Caution. The z-score is a tool, not a decision. Clinical judgment remains essential.

References

  1. Lopez L, Saurers DL, Barker PCA, et al. Guidelines for Performing a Comprehensive Pediatric Transthoracic Echocardiogram: Recommendations From the American Society of Echocardiography. J Am Soc Echocardiogr. 2024;37(2):119-170.
  2. Lopez L, Colan SD, Frommelt PC, et al. Recommendations for Quantification Methods During the Performance of a Pediatric Echocardiogram. J Am Soc Echocardiogr. 2010;23(5):465-495.

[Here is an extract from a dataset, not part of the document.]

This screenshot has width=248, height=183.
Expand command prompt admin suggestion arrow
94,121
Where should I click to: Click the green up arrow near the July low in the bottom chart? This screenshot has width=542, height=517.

  3. McCrindle BW, Rowley AH, Newburger JW, et al. Diagnosis, Treatment, and Long-Term Management of Kawasaki Disease: A Scientific Statement From the American Heart Association. Circulation. 2017;135(17):e927-e999.
  4. Morris SA, Flyer JN, Yetman AT, et al. Cardiovascular Management of Aortopathy in Children: A Scientific Statement From the American Heart Association. Circulation. 2024;150(11):e228-e254.
  5. Vøgg ROB, Sillesen AS, Wohlfahrt J, et al. Normative Echocardiographic Left Ventricular Parameters and Reference Intervals in Infants. J Am Coll Cardiol. 2023;81(22):2175-2185.
  6. Jone PN, Tremoulet A, Choueiter N, et al. Update on Diagnosis and Management of Kawasaki Disease: A Scientific Statement From the American Heart Association. Circulation. 2024;150(23):e481-e500.
  7. Lopez L, Frommelt PC, Colan SD, et al. Pediatric Heart Network Echocardiographic Z Scores: Comparison With Other Published Models. J Am Soc Echocardiogr. 2021;34(2):185-192.
  8. Lopez L, Colan S, Stylianou M, et al. Relationship of Echocardiographic Z Scores Adjusted for Body Surface Area to Age, Sex, Race, and Ethnicity: The Pediatric Heart Network Normal Echocardiogram Database. Circ Cardiovasc Imaging. 2017;10(11):e006979.
  9. Lauzon-Schnittka J, Plante V, Dahdah N, et al. Z Scores for Pediatric Echocardiography Dimensions Adjusted for Body Size, BMI, and Age. Circ Cardiovasc Imaging. 2025;:e017944.
  10. Plante V, Gobeil L, Xiong WT, et al. Alternative to Body Surface Area as a Solution to Correct Systematic Bias in Pediatric Echocardiography Z Scores. Can J Cardiol. 2021;37(11):1790-1797.
  11. Mahgerefteh J, Lai W, Colan S, et al. Height Versus Body Surface Area to Normalize Cardiovascular Measurements in Children Using the Pediatric Heart Network Echocardiographic Z-Score Database. Pediatr Cardiol. 2021;42(6):1284-1292.